Cocktail party Republicans: who's next in line?

  It's funny how the political parties have changed over the years. In the fifties and a bit later, true democrats, in general, seemed to be loving family people, loyal to the country, liberal in their viewpoint as far as being kind and generous to their fellow citizens. Many of them voted for Reagan. Republicans, otoh, have also been hard-working blue collar folks, those who believed in conservative values and pretty much voted the way their parents did.
  Now democrats have become liberal, liberal, liberal and their party's been overrun by communists, code pinkos, union thugs, con artists, college elitists and rich people who want to control the lives of the "small people." Republicans have become a bunch of old white guys standing in line for their turn at the trough or the presidency, professional politicians. Some are rich country clubbers who don't want to dirty their hands with the likes of the tea partiers or their candidates, some of whom are rough and took 5 or so years to get through state schools or community colleges. 
  There's a war going on now, and it's not necessarily between democrats and tea partiers.
  It's between non-politicians and professional politicians who've become accustomed to being treated like lords and ladies, and who think they have a right to order others around, to control every aspect of the small people's lives (like the accusation made so frequently against Christians in the past). 
  In fact, it is true now that liberals are the ones who want to destroy independence, freedom and privacy. Liberal progressives are the ones who are making all the rules, right down to the last thousandth page of regulations. 
  The fight for the Republican presidential nomination thus becomes a harder fight than the one against Obama in the 2012 elections.
  Some of the most scintillating writing on the web about this issue can be found over at Hill Buzz, the gay Chicago liberals who now despise the democrat party for any number of reasons.
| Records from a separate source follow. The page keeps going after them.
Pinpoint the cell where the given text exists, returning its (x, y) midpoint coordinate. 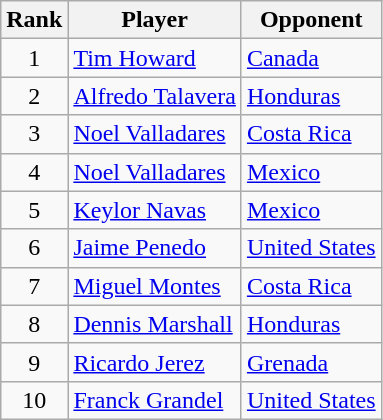
4 (34, 172)
7 (34, 286)
Grenada (311, 362)
Player (155, 20)
10 (34, 400)
8 (34, 324)
Alfredo Talavera (155, 96)
Miguel Montes (155, 286)
5 (34, 210)
Rank (34, 20)
Dennis Marshall (155, 324)
Canada (311, 58)
2 (34, 96)
9 (34, 362)
6 (34, 248)
1 (34, 58)
3 (34, 134)
Ricardo Jerez (155, 362)
Franck Grandel (155, 400)
Keylor Navas (155, 210)
Jaime Penedo (155, 248)
Opponent (311, 20)
Tim Howard (155, 58)
Locate the cell with the specified text and output its [X, Y] center coordinate. 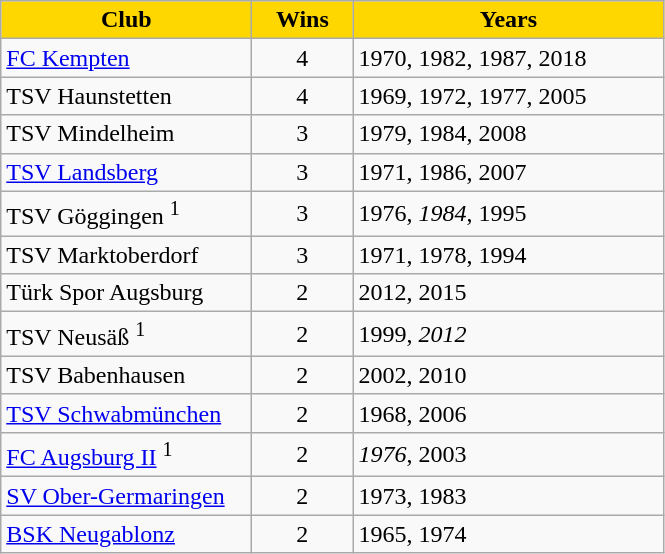
1999, 2012 [508, 334]
Wins [302, 20]
Years [508, 20]
2012, 2015 [508, 293]
FC Kempten [126, 58]
BSK Neugablonz [126, 534]
1971, 1978, 1994 [508, 255]
1976, 2003 [508, 454]
TSV Haunstetten [126, 96]
1979, 1984, 2008 [508, 134]
Türk Spor Augsburg [126, 293]
TSV Göggingen 1 [126, 214]
FC Augsburg II 1 [126, 454]
1969, 1972, 1977, 2005 [508, 96]
Club [126, 20]
TSV Mindelheim [126, 134]
SV Ober-Germaringen [126, 496]
TSV Marktoberdorf [126, 255]
2002, 2010 [508, 375]
1971, 1986, 2007 [508, 172]
1973, 1983 [508, 496]
TSV Babenhausen [126, 375]
1965, 1974 [508, 534]
1970, 1982, 1987, 2018 [508, 58]
TSV Neusäß 1 [126, 334]
TSV Schwabmünchen [126, 413]
1976, 1984, 1995 [508, 214]
TSV Landsberg [126, 172]
1968, 2006 [508, 413]
Identify which cell holds the provided text, then report its (x, y) central coordinate. 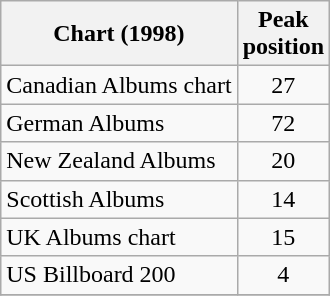
US Billboard 200 (119, 275)
Chart (1998) (119, 34)
27 (283, 85)
14 (283, 199)
Scottish Albums (119, 199)
4 (283, 275)
Canadian Albums chart (119, 85)
UK Albums chart (119, 237)
German Albums (119, 123)
Peakposition (283, 34)
72 (283, 123)
20 (283, 161)
New Zealand Albums (119, 161)
15 (283, 237)
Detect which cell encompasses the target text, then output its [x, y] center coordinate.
Here's a bit from their latest article about Mitt Romney's presidential bid. The whole article is quite insightful. Read it here:
At cocktail parties in large cities across the country, these guys in their blazers, with women in their best Ann Taylor, get together and scorn the Tea Party and its grassroots energy.  They don’t believe the Republican Party should be run from the bottom up, because they enjoy being in the Union League or City Club looking down on the rabble from their penthouse view.  Scotch on the rocks in one hand, with their resumes in the other, these Cocktail Party Republicans see political campaigns as networking opportunities to advance their careers and afford them opportunities to get better, more important jobs in the future by way of the political connections they’ll make if Mittens Romney is the nominee.